*INSTRUCTIONS FOR THE TASK*:
Determine how many lines in the entries contain the word "height", and give that number with no other text.
[Opening DATA section]
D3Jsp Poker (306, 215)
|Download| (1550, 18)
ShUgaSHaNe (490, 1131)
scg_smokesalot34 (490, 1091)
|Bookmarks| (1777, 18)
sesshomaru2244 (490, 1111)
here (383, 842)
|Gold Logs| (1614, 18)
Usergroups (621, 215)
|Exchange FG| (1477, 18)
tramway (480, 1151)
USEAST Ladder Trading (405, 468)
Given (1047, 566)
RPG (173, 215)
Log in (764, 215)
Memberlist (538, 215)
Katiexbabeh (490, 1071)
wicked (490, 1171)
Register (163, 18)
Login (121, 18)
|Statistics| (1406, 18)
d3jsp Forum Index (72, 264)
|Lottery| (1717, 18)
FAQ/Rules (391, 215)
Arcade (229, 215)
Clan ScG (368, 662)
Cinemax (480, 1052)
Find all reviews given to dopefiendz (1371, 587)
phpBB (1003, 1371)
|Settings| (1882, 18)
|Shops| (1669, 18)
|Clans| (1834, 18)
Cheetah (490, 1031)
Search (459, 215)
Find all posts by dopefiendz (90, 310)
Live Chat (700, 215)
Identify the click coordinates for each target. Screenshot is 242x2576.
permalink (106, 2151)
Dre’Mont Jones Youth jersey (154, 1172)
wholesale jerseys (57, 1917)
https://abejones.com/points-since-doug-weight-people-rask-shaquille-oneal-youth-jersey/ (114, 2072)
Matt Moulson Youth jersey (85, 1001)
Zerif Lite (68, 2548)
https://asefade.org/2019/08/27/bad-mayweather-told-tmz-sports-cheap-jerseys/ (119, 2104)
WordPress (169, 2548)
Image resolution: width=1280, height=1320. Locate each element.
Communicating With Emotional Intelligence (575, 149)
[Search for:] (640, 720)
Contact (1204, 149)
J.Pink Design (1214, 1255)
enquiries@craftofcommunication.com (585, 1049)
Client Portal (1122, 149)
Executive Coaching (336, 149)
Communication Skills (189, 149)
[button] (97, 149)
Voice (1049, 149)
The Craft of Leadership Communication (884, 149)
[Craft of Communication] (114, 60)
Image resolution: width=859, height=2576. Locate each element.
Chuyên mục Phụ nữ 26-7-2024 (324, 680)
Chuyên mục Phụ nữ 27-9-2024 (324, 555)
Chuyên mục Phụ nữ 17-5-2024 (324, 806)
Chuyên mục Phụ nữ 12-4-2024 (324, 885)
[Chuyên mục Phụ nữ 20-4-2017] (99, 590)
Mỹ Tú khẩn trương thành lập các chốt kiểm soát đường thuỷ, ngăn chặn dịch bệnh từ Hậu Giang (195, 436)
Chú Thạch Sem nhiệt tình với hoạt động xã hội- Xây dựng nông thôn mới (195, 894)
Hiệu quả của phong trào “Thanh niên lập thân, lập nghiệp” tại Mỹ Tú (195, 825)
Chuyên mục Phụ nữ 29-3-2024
[Closing DATA section]
*REPLY*:
2